▶ _WORK INSTRUCTIONS_
Reproduce the items starting at the line containing "The width and height of the screenshot is (667, 1085)." and ending with the last item, substituting "time label" for "timestamp" and leaving everything else unchanged.

▶ _SUPPLIED ENTRIES_
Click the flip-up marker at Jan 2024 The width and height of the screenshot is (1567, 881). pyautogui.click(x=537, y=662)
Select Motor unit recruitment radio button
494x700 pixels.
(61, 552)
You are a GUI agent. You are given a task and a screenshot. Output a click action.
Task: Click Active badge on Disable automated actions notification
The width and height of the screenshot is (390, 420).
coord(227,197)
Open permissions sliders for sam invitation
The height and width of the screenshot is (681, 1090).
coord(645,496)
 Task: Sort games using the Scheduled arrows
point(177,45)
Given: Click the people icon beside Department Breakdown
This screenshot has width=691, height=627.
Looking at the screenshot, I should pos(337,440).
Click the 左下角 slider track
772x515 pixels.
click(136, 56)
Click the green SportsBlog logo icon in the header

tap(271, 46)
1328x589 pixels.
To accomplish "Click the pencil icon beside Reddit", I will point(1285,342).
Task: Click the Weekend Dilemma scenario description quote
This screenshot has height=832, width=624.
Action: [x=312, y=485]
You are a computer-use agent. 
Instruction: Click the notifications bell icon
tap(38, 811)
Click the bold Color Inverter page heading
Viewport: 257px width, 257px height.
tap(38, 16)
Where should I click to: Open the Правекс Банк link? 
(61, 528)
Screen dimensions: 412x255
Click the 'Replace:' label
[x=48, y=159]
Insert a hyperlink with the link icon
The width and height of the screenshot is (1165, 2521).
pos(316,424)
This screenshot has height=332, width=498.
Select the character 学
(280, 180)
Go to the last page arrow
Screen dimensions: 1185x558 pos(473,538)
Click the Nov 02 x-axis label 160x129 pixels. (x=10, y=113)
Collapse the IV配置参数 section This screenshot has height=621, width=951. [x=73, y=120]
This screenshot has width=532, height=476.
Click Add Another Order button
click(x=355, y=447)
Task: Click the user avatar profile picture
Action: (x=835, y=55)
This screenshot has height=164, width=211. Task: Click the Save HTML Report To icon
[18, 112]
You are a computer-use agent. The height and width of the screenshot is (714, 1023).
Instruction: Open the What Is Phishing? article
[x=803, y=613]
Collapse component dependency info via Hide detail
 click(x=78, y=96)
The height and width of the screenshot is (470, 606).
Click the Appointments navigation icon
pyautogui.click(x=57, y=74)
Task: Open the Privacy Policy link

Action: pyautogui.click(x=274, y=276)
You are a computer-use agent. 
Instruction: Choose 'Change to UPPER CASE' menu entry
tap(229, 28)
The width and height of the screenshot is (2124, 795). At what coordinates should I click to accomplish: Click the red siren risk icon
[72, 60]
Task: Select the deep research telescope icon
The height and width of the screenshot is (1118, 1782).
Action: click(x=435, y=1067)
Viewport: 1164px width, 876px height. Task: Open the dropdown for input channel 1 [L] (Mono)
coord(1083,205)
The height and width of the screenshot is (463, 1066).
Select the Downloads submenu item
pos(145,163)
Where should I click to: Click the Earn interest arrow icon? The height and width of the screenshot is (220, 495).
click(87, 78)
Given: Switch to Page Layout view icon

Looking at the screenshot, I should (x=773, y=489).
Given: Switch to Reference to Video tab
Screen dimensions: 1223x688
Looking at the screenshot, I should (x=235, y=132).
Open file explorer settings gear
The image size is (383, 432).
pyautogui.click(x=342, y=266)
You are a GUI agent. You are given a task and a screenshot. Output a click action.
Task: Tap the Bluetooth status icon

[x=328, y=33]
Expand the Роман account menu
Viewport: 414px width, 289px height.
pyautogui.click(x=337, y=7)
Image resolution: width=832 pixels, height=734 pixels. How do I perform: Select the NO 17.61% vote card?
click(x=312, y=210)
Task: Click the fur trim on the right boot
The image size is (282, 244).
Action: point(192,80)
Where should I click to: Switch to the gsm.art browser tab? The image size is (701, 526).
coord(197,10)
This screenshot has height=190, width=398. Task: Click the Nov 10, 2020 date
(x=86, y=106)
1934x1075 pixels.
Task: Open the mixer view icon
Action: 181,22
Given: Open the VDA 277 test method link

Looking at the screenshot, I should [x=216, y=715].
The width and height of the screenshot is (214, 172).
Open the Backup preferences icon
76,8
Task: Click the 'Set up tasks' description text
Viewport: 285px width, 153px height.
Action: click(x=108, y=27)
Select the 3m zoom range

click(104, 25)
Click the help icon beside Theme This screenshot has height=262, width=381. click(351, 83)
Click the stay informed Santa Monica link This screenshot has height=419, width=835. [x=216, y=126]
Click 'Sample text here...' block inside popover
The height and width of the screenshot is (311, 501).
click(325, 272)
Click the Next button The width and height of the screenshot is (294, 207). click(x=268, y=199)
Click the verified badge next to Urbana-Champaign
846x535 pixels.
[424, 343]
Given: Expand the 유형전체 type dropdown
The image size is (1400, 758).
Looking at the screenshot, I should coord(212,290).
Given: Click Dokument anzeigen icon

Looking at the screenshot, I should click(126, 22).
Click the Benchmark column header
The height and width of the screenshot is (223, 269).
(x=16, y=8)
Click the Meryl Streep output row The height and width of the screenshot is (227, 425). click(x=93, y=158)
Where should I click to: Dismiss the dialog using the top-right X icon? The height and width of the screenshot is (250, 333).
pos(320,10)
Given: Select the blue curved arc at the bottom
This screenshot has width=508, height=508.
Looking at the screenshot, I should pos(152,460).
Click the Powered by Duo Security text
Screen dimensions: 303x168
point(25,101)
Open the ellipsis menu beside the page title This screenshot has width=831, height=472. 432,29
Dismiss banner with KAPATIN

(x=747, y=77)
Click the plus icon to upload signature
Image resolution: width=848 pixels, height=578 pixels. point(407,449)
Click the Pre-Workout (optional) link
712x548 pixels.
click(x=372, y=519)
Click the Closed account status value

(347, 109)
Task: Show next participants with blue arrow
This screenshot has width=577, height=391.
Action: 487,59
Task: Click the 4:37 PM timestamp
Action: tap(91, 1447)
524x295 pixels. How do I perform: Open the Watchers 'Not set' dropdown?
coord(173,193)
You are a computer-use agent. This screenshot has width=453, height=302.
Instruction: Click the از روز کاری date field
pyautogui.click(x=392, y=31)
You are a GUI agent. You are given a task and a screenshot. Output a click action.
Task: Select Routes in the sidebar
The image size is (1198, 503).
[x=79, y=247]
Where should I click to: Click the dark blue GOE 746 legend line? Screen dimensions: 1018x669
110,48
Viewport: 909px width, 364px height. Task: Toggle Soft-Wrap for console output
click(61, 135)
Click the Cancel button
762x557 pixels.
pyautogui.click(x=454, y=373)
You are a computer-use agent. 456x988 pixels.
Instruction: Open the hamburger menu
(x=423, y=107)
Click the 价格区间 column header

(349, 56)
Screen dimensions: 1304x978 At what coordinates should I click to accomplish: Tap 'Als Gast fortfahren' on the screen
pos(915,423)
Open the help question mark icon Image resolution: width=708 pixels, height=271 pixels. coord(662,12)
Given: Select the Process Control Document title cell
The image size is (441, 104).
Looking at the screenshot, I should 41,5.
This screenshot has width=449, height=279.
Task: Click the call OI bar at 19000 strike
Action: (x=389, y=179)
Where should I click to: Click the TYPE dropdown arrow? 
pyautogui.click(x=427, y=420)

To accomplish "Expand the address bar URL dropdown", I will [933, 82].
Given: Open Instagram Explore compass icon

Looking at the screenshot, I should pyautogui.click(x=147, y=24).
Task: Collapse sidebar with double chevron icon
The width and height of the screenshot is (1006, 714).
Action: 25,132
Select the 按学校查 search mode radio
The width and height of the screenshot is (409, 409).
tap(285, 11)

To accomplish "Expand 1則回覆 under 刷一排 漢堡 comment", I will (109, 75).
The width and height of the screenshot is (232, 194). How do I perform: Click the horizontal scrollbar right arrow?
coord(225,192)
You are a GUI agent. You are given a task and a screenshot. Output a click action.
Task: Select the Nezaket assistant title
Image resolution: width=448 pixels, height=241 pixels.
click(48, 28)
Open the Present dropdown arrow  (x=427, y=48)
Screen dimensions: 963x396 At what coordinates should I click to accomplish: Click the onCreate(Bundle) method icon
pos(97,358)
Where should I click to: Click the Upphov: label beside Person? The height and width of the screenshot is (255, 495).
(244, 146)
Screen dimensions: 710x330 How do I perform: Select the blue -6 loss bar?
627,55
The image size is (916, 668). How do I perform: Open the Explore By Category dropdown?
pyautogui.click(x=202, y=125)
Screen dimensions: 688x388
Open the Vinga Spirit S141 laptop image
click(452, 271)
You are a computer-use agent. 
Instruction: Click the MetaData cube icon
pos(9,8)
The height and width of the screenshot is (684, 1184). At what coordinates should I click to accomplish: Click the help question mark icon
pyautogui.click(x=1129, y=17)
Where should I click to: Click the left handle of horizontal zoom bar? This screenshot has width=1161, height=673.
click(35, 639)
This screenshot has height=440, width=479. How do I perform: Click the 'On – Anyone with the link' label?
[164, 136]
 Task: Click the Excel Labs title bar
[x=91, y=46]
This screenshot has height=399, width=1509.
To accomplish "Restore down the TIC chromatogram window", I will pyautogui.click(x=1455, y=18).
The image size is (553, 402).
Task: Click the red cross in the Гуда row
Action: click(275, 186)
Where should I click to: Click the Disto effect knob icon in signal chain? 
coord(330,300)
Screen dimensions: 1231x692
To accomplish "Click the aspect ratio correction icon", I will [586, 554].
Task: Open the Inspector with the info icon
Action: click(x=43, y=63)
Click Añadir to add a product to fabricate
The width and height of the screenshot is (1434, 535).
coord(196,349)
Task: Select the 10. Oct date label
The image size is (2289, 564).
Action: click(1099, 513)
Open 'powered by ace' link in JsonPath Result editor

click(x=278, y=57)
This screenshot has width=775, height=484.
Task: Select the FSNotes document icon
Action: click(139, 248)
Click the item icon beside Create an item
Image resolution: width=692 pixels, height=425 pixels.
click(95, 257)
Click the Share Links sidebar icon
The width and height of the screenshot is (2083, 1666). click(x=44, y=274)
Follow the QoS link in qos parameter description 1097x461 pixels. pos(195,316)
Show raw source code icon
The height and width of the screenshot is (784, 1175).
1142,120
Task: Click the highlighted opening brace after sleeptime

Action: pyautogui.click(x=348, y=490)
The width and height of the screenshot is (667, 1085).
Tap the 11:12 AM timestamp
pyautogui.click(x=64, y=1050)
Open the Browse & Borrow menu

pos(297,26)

▶ _ANSWER TO THE TASK_
The width and height of the screenshot is (667, 1085).
Tap the 11:12 AM time label
pyautogui.click(x=64, y=1050)
Open the Browse & Borrow menu

pos(297,26)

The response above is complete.